For They Had Heard No Thunder

For They Had Heard No Thunder January 24, 2024

tall grass in a field

image via Pixabay

[Note: a version of this post originally appeared in 2019, but the old links to my two-page posts aren’t working properly, so I’m posting a revised version in one page here.]

We were Apparition People.

We weren’t just ordinary Catholics who occasionally thought about apparitions. Most every Catholic I knew was interested in apparitions; everybody had a bottle of Lourdes water somewhere. Everyone made their children watch those disturbing CCC videos about Lourdes and Fatima. But my household went far beyond that. My mother got a cheap mimeographed publication called Spirit Daily delivered to the house so that she could read about every bit of supposed supernatural activity going on in the country– statues mysteriously losing fingers, icons weeping oil and perfume,  Mary appearing in the grease stains on overpasses. She used to read entries from this to us with great excitement, while I cringed.

I hated apparitions.

We got other, more obscure journals delivered to the house as well. One of them absolutely petrified me, because it had photographs of an alleged stigmatic. She was a woman somewhere in America who went only by her first name, to show her humility; the article contained a sentence about how she expressly did not want these photos being taken, but they were taken anyway. The photos were close-ups of the bloody gashes in her hands and feet, and a photo of her modestly-clothed side with a patch of brown gore oozing the fabric. One showed her face, her forehead a mass of blood and her expression drawn with extreme pain and fear.

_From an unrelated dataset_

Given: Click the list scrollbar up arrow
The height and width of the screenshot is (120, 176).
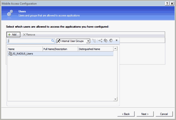Looking at the screenshot, I should tap(115, 49).
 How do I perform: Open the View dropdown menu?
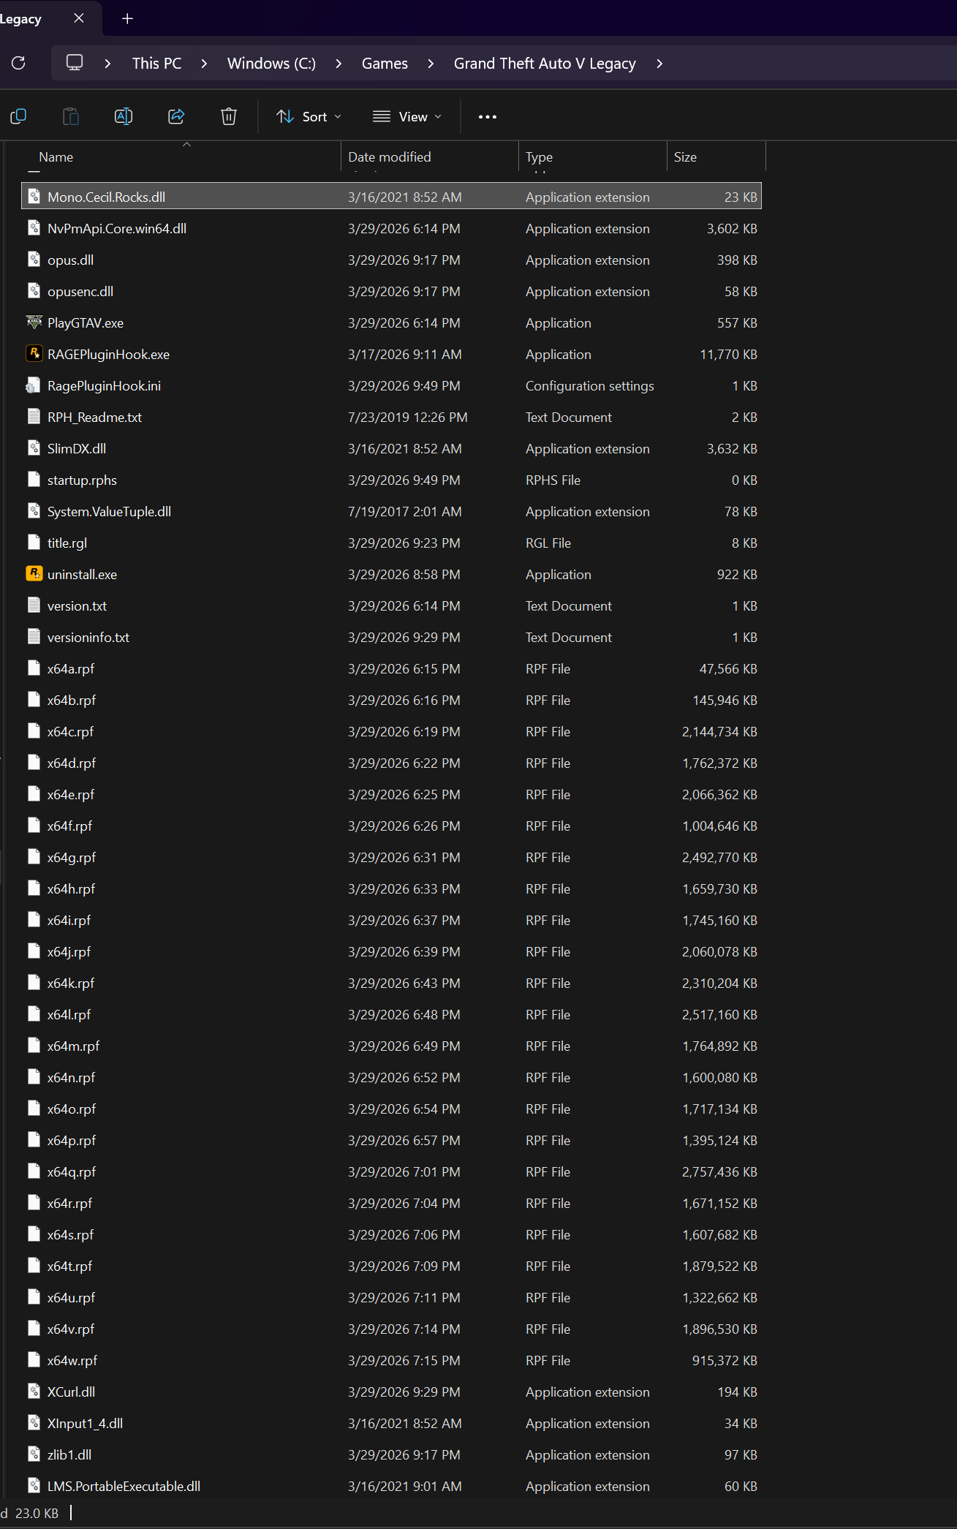tap(406, 117)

We had lots of other books on apparitions and private revelations as well– enough to fill a large bookcase. There were the standard ones like “Divine Mercy in my Soul.” There were the thick volumes of Sister Lucia’s Fatima testimony. There were books on Medjugorje and books of grainy black and white photos of Garabandal. There were many badly edited, cheap self-published paperbacks with notes in the front explaining that they were not required to have an imprimatur, and that they had retained all the visionary’s original spelling and grammar errors so as not to interfere with the Lord’s messages. These latter books fascinated me. Some were full of ordinary, pedestrian pieties but some fairly glowed with their grace and wisdom. I would not be at all surprised if some of those locutions really originated with Christ and Mary.

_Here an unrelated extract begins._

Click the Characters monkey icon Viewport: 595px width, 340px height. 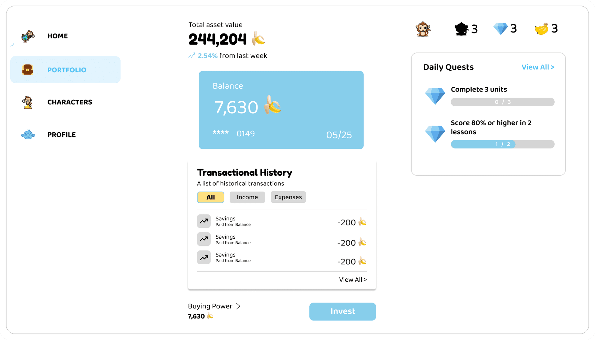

But then there were the other kind, the scary and violent kind. The kind where Mary said “time is running out” and warned of horrible cataclysms to come. I remember one where Mary kept insisting that she and Saint Michael were offering God the Passion of Christ over and over again to prevent a hideous chastisement, but God was running out of patience with us. She didn’t know how much longer it would work. We had to repent and pray the Rosary to prevent the agonies God was just longing to unleash on the human race in His impeccable justice. I would read them in horror, and try to repent and pray, and wonder if it was working. Which of life’s sufferings were ordinary events and which were chastisements Mary hadn’t managed to deflect? How could we know? Would Mary appear and tell me? What if, when she appeared to me, she’s split open the ground and show me the pit of hell like she did at Fatima? What if she demanded I become some kind of victim who volunteered for God to pour His wrath out on me, and I came down with tuberculosis and died by inches over the course of several years? What if I came down with stigmata? What if I didn’t, because I wasn’t holy enough, and because I wasn’t holy enough the world suffered a chastisement at the hand of a vengeful God and it was all my fault?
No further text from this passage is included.